=== DATA RECORDS ===

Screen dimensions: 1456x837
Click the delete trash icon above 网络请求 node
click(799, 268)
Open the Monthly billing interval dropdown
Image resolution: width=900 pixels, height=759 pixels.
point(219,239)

===

Reproduce the entire listing above line for line, with no changes.

→ TASK ANSWER
Screen dimensions: 1456x837
Click the delete trash icon above 网络请求 node
click(799, 268)
Open the Monthly billing interval dropdown
Image resolution: width=900 pixels, height=759 pixels.
point(219,239)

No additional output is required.